Als verheiratete Frau und Mutter von drei Kindern engagiert sich Rufina für Politik und gemeinschaftliche Entwicklung. Seit Jahren kämpft sie für Frauenrechte. Rufina, die von 1983 bis 2003 Lehrerin für Naturwissenschaften war, setzt sich auch als führende Persönlichkeit für die Entwicklung und die Förderung der Wissenschaft und der Technologie ein.

Ihrer Meinung nach ist Entschlossenheit unabdingbar beim Menschen und gerade auf dieser Eigenschaft beruht ihr Engagement. Sie wünscht sich eine stärkere Vertretung der Frauen bei Entscheidungsinstanzen.

Auf eine Frage des Moderators über die Gründe für das späte Erscheinen des Werkes und über die unterschiedlichen Themen, die sie darin behandelt, antwortete sie, wie folgt: "Das war Gottes Plan". Sie fügte hinzu, dass sie das Erscheinen des Werkes ihrer Beharrlichkeit verdankt. Anschließend nutzte sie die Gelegenheit, um sich über die Probleme der Buchveröffentlichung in Senegal zu äußern. Für Rufina, die die meisten Strophen inmitten der Nacht schreibt, bedeutet Schreiben Freiheit. Die Inspiration findet sie in ihrer Wurzel (der Region Casamance). Sie ist Umweltschützerin und erhofft sich durch ihre Feder mehr Frieden in die Herzen der Menschen zu stiften. Wie üblich zeichnete sich die Literaturkritikerin und Journalistin der Senegalesischen Presseagentur (APS) Onanina Valdez durch eine treffende Stellungnahme aus, so dass die überwältigte Autorin merken konnte, dass so viele Botschaften sich hinter diesen aus dem Herzen geschriebenen Versen steckten.

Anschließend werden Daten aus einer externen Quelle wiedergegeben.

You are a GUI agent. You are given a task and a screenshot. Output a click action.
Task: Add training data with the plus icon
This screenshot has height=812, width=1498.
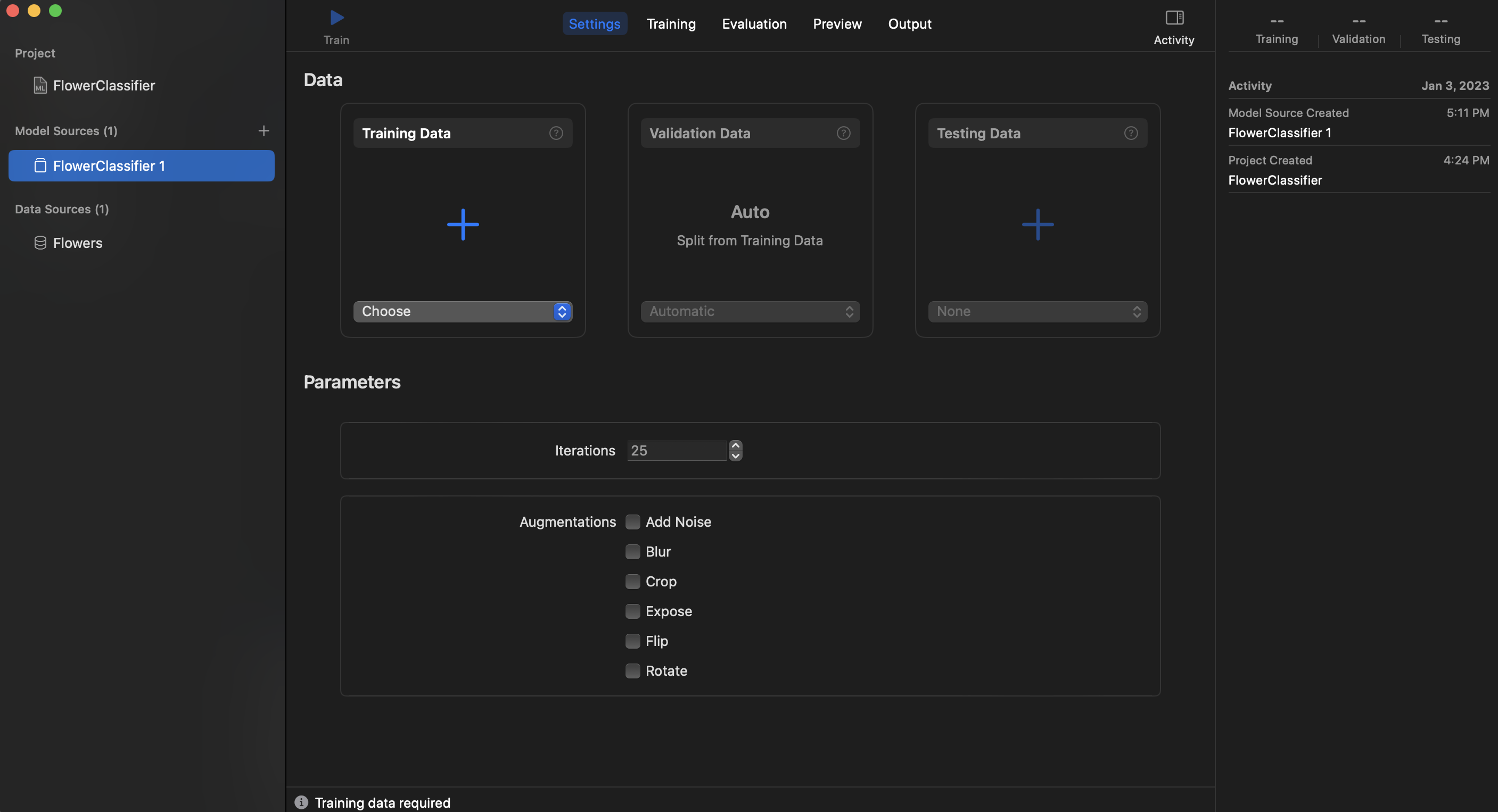pos(463,225)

Die Meinung der Literaturkritikerin kann, wie folgt, zusammengefasst werden: "La voix des rizières ist eine Sammlung von vierzig Gedichten, in der Rufina Dabo Sarr Themen wie Liebe, Senegal, Afrika, Umwelt, Natur, Ökologie, Erde, Ungerechtigkeit, Traurigkeit, Unglück, Krieg, Frieden mit viel Energie und mit einer perfekten Beherrschung der Sprache angeht. Grammatisch gesehen, ist diese Gedichtsammlung ein Meisterwerk."

Valdez fügte hinzu: "Gerade in diesen Trauerstunden massiver Einwanderung und Identitätsverlust ist La voix des rizières ein Weckruf zum Patriotismus! Es ist ein angenehm zu lesendes und einfach geschriebenes Werk, dessen Zauberkraft darin liegt, dass alle Gedichte ein gewisses Engagement ausweisen und ausdrücken. Vom ersten bis zum letzten Gedicht singt Rufina Dabo Sarr. In La voix des rizières singt sie, denn ihrer Meinung nach, und das schreibt sie in ihrem Werk: "Poesie ist Musik. Musik ist Poesie". Diese Auffassung Rufinas teilt ebenfalls Onanina Valdez, die genauso wie die Autorin die Meinung des französischen Journalisten und Romanschriftstellers des 19. Jahrhunderts Alphonse Karr zurückweist. Letzterer vertrat folgenden Standpunkt: "Musik fängt da an, wo Poesie aufhört". Nach dem Lesen von La Voix des Rizières ist man anderer Ansicht. Valdez hat aber nicht versäumt, eine Bemerkung über die Qualität des Buchdeckels, der verbessert werden muss, zu machen.

Die Schüler des Deutschklubs vom Gymnasium Lycée Moderne de Rufisque, die die Autorenlesung miterlebten, leisteten mit treffenden Fragen einen Beitrag zur Qualität der Diskussion.

Die Frage eines Teilnehmers über die elektronische Veröffentlichung beantwortete die Autorin mit folgenden Worten: "Wir kämpfen, damit unsere Kinder anstatt Phantombücher echte Bücher in der Hand zum Lesen bekommen."

Die Veranstaltung endete mit einer sehr authentischen Slam-Auftritt seitens von zwei Schwestern der Autorin, und zwar Frau Amélie Dabo Samb (Französischlehrerin im Gymnasium Galandou Diouf) und Frau Sylvie Dabo Bassène.